--- DATASET EXTRACT ---

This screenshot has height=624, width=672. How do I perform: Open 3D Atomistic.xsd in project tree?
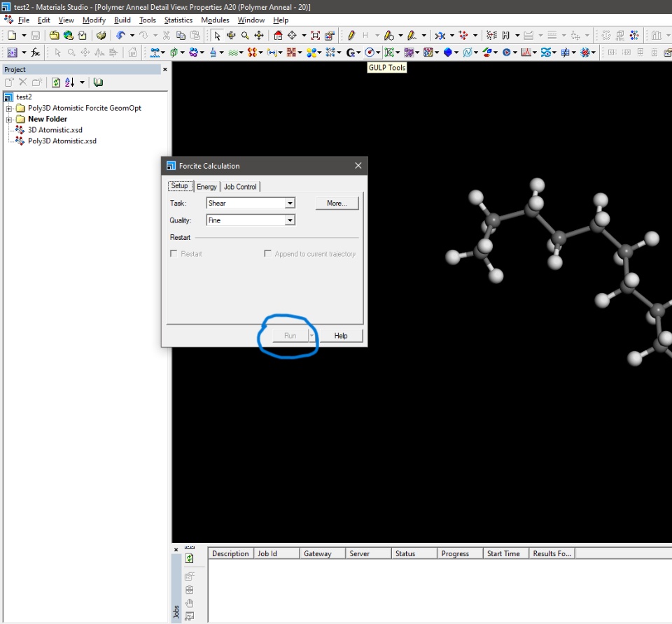tap(55, 130)
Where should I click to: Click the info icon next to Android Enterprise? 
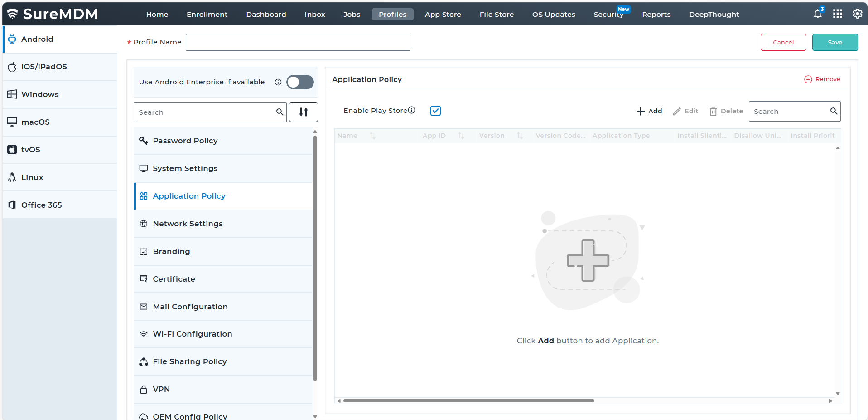click(278, 82)
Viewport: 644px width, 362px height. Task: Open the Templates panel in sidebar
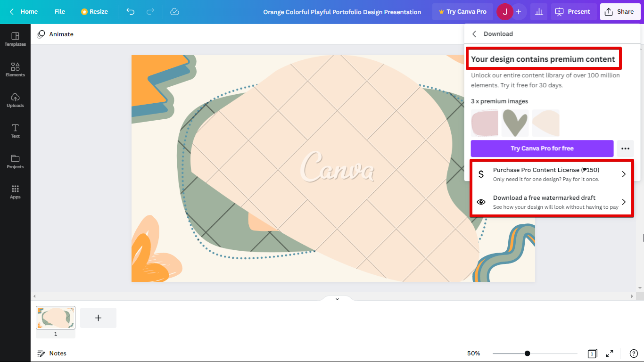click(x=15, y=39)
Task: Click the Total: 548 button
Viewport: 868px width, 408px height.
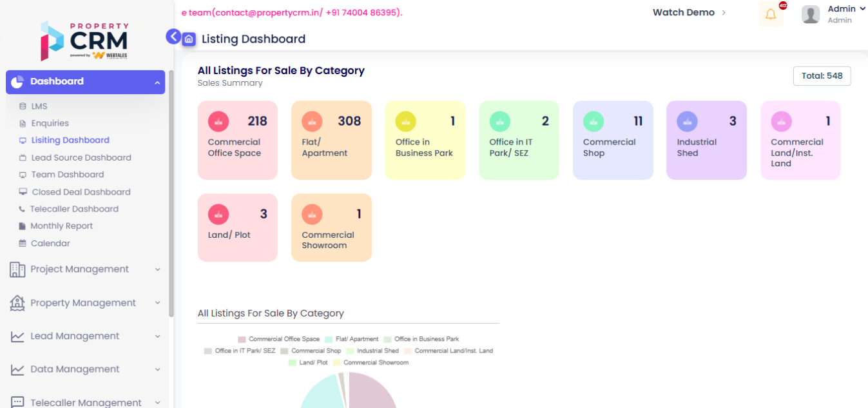Action: tap(822, 76)
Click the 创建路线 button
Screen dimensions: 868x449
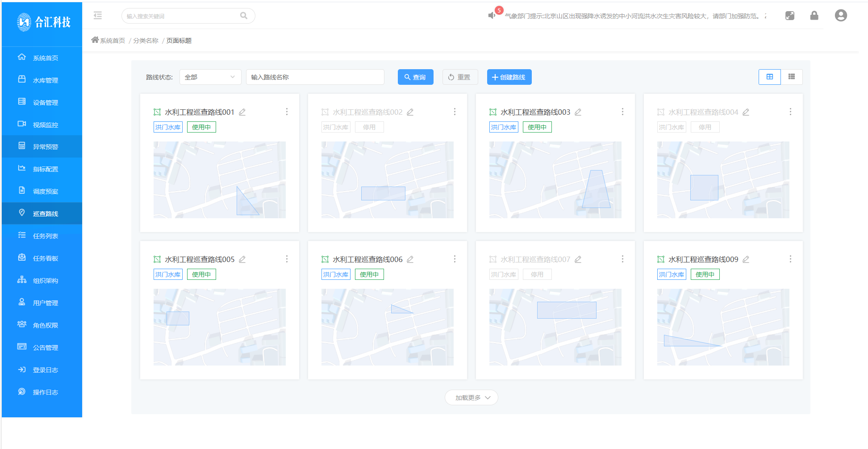click(x=509, y=77)
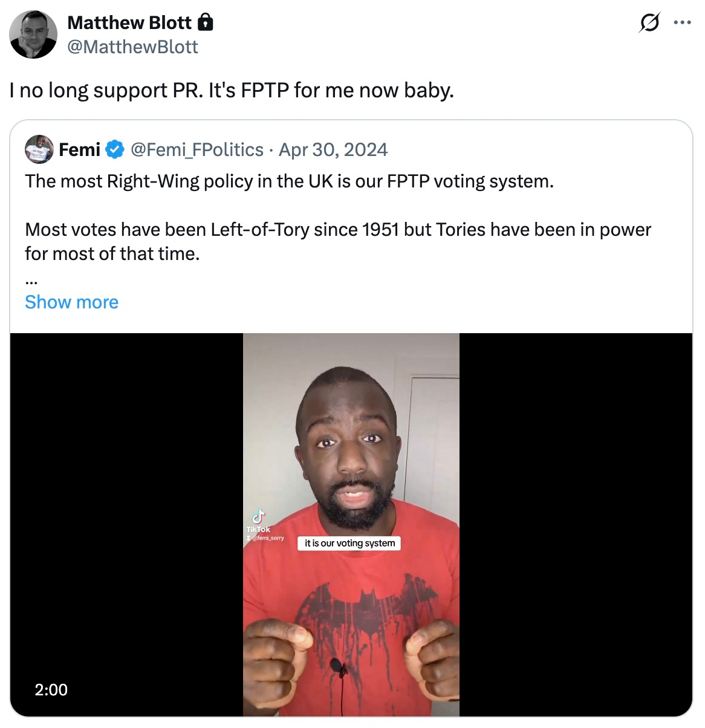Click Matthew Blott's profile avatar
This screenshot has height=728, width=705.
(33, 34)
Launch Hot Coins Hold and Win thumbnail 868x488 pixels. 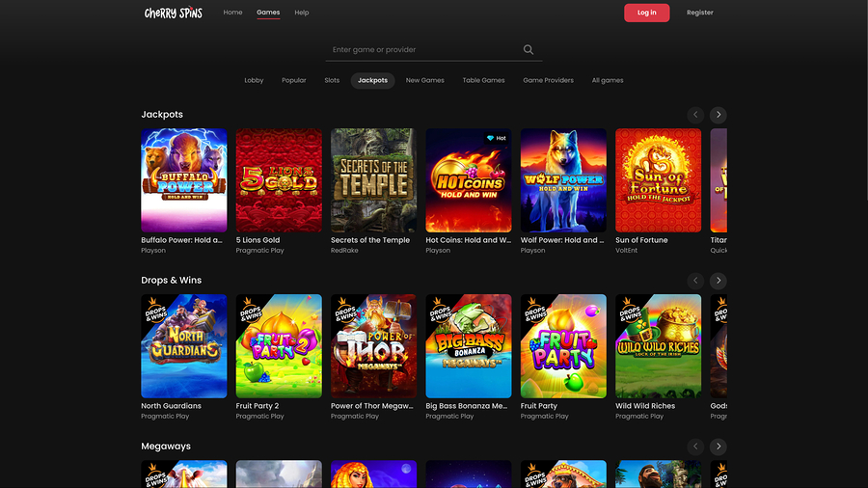pyautogui.click(x=469, y=180)
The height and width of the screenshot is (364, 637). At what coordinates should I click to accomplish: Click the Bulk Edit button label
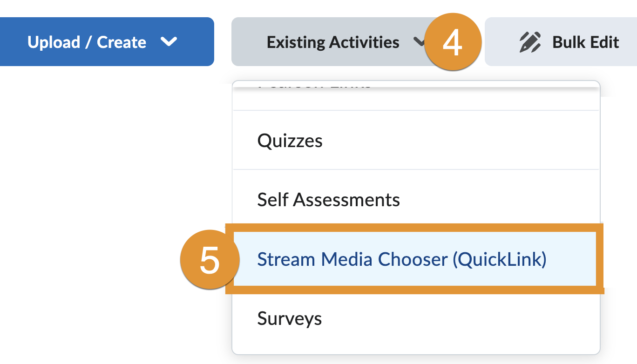(585, 42)
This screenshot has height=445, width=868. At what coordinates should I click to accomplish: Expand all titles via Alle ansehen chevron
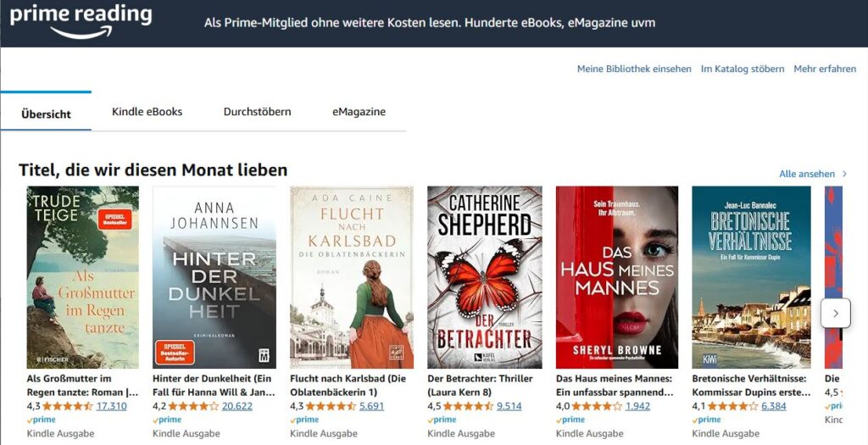coord(845,174)
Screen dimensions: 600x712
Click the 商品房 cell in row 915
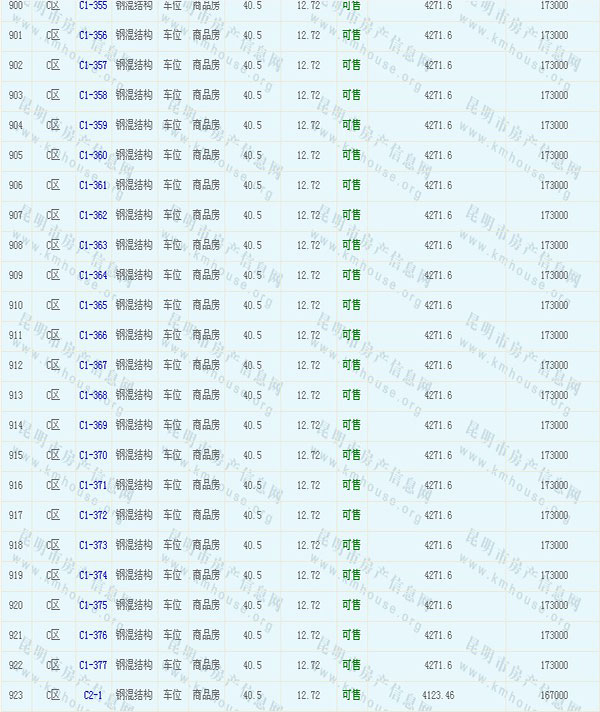[x=206, y=456]
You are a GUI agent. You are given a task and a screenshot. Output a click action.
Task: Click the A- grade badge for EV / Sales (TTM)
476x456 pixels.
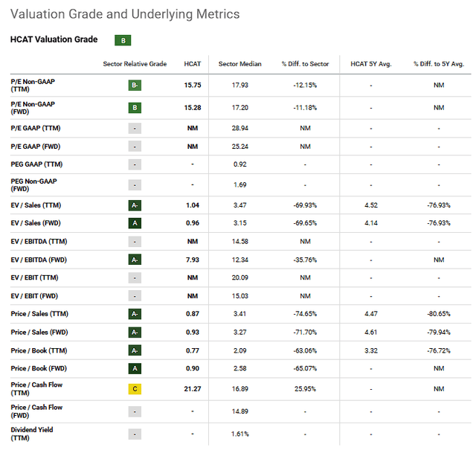point(135,204)
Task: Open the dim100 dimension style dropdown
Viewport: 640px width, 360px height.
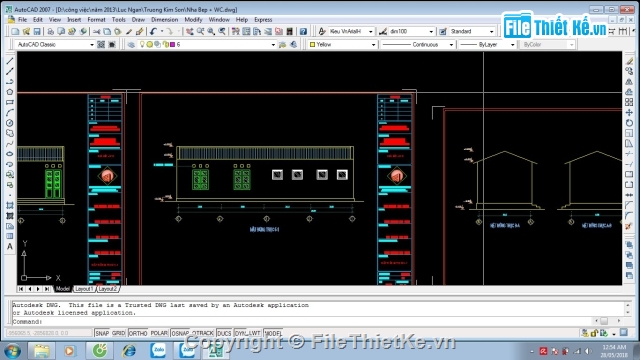Action: point(411,31)
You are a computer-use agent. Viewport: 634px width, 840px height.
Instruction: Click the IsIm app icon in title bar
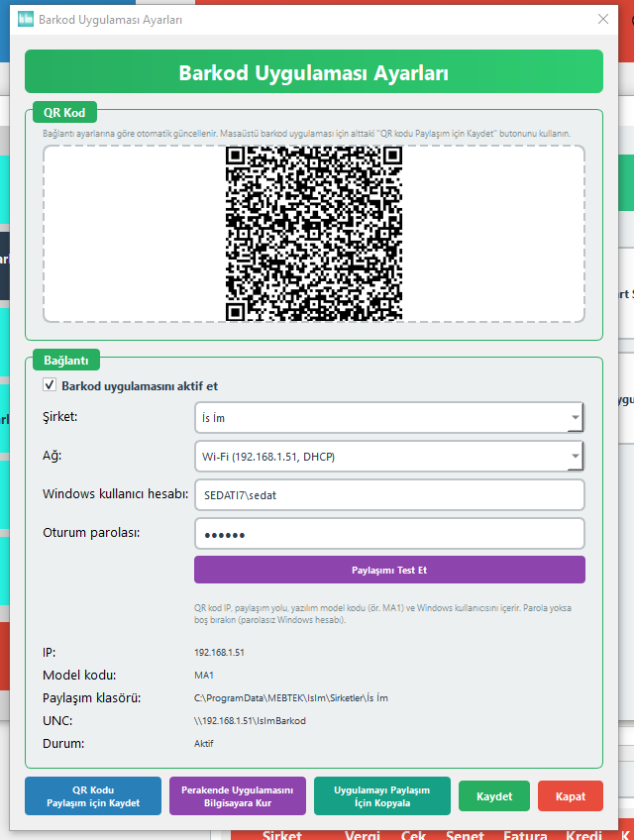(25, 19)
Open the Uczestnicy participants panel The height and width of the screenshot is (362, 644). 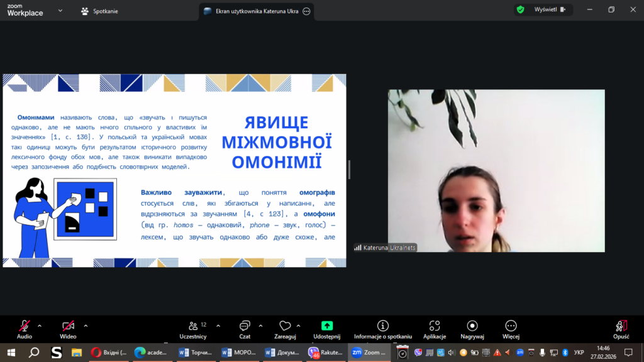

---

Leaving out all pictures, print exactly the lines above from the one containing "You are a GUI" through the last line of the entries.

You are a GUI agent. You are given a task and a screenshot. Output a click action.
Task: Click the A- grade badge for EV / Sales (TTM)
476x456 pixels.
point(135,204)
Task: Open the dim100 dimension style dropdown
Viewport: 640px width, 360px height.
Action: point(411,31)
You are a computer-use agent. Viewport: 634px width, 840px height.
Instruction: Click the IsIm app icon in title bar
(25, 19)
Open the Uczestnicy participants panel The height and width of the screenshot is (362, 644). 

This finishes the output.